** Entries supplied **
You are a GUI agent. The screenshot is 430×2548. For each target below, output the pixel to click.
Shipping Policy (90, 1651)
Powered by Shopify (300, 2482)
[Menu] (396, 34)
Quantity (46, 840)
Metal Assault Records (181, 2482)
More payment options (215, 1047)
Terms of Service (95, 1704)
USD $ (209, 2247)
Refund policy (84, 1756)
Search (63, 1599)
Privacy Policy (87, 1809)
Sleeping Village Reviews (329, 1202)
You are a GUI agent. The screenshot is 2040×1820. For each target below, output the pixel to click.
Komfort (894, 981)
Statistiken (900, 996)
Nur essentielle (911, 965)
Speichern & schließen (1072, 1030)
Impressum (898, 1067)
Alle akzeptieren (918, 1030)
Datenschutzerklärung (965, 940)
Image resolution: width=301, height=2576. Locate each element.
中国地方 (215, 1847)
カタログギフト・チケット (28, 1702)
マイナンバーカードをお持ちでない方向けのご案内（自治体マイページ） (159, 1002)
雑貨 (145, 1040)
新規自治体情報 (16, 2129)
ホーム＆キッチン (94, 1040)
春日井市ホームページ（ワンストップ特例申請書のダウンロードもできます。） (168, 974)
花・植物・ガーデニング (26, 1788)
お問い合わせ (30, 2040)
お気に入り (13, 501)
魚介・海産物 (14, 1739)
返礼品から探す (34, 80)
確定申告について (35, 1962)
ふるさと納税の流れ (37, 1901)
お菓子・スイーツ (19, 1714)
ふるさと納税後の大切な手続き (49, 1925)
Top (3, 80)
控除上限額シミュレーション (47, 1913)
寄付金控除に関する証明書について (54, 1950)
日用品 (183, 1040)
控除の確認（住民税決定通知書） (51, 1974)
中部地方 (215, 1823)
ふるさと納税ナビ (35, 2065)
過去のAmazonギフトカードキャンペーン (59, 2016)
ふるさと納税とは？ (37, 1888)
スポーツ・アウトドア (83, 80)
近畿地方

** Task brief **
Output nothing but the line containing "Image resolution: width=301, height=2576." and each line after it in the entries above, exactly as written.

** Exercise response **
Image resolution: width=301, height=2576. Locate each element.
中国地方 (215, 1847)
カタログギフト・チケット (28, 1702)
マイナンバーカードをお持ちでない方向けのご案内（自治体マイページ） (159, 1002)
雑貨 (145, 1040)
新規自治体情報 (16, 2129)
ホーム＆キッチン (94, 1040)
春日井市ホームページ（ワンストップ特例申請書のダウンロードもできます。） (168, 974)
花・植物・ガーデニング (26, 1788)
お問い合わせ (30, 2040)
お気に入り (13, 501)
魚介・海産物 (14, 1739)
返礼品から探す (34, 80)
確定申告について (35, 1962)
ふるさと納税の流れ (37, 1901)
お菓子・スイーツ (19, 1714)
ふるさと納税後の大切な手続き (49, 1925)
Top (3, 80)
控除上限額シミュレーション (47, 1913)
寄付金控除に関する証明書について (54, 1950)
日用品 (183, 1040)
控除の確認（住民税決定通知書） (51, 1974)
中部地方 (215, 1823)
ふるさと納税ナビ (35, 2065)
過去のAmazonギフトカードキャンペーン (59, 2016)
ふるさと納税とは？ (37, 1888)
スポーツ・アウトドア (83, 80)
近畿地方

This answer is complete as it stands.